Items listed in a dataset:
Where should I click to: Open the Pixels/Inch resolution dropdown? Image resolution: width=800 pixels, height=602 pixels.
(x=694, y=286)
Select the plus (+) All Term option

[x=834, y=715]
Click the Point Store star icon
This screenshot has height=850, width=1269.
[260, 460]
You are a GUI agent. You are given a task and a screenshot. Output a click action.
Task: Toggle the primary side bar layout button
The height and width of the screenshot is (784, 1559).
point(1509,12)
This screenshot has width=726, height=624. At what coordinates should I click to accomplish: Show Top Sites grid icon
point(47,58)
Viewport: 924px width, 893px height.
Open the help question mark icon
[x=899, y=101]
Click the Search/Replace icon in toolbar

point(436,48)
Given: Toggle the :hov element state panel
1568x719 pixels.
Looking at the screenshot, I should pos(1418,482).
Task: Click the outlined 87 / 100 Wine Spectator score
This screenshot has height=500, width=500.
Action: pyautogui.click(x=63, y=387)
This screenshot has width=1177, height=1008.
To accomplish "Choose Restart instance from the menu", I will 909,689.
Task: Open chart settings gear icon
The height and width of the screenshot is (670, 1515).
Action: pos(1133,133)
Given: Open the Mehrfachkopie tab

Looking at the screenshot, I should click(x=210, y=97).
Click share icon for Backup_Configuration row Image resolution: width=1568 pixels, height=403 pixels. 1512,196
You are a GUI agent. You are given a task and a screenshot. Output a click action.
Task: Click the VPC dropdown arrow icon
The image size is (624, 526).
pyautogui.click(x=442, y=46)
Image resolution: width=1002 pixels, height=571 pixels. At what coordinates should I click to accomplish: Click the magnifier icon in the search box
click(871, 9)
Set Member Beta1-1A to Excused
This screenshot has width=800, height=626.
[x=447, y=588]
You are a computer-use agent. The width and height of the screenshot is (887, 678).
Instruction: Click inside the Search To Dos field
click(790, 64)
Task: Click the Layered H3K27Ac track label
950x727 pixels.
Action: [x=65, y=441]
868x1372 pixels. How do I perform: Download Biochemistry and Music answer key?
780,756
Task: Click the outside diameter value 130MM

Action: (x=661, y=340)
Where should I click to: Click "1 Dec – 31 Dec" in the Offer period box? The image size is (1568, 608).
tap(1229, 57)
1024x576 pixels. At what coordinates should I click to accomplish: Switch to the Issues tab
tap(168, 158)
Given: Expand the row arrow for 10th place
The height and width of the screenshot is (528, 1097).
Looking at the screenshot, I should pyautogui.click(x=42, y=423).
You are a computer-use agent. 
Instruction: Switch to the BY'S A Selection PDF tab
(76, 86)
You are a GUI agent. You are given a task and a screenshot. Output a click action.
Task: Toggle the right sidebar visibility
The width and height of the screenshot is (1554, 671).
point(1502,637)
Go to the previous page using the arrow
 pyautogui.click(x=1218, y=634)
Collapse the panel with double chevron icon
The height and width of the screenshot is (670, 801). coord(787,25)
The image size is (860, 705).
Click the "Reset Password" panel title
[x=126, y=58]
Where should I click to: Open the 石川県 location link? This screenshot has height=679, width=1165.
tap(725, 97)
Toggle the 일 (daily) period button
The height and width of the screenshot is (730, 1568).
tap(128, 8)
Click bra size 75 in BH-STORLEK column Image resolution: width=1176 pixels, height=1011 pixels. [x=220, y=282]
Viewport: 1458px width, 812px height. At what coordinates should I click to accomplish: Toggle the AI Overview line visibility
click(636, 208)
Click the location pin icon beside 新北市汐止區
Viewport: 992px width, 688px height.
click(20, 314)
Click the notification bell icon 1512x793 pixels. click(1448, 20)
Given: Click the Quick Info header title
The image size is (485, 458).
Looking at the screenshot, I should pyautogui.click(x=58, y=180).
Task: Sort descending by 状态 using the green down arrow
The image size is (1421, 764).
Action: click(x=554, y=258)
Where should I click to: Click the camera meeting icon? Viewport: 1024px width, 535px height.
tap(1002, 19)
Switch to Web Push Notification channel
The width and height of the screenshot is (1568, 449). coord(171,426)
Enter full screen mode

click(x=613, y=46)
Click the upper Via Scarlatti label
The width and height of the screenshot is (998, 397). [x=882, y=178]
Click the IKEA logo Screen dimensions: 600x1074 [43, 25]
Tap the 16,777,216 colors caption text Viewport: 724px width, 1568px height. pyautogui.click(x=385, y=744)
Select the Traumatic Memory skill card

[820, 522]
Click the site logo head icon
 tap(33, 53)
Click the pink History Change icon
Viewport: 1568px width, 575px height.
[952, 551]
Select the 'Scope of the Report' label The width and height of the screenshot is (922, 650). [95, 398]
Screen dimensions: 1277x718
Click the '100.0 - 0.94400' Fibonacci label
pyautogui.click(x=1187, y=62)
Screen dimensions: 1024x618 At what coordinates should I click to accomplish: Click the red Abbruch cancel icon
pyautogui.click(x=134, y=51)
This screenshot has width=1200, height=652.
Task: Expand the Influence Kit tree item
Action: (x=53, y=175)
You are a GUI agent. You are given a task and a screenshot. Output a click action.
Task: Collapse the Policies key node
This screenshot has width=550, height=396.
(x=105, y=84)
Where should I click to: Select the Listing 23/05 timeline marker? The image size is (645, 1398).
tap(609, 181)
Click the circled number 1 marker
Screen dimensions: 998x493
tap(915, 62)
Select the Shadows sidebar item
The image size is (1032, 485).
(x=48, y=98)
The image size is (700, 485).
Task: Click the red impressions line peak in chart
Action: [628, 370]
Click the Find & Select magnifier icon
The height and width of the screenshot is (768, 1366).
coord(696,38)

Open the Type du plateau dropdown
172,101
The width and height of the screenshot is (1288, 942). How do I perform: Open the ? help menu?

WHAT YOU NEED TO DO
Using the records above, find and show each line with the string "menu".

RESULT OF THIS TASK
To accomplish "Choose Restart instance from the menu", I will 909,689.
The width and height of the screenshot is (1288, 942). How do I perform: Open the ? help menu?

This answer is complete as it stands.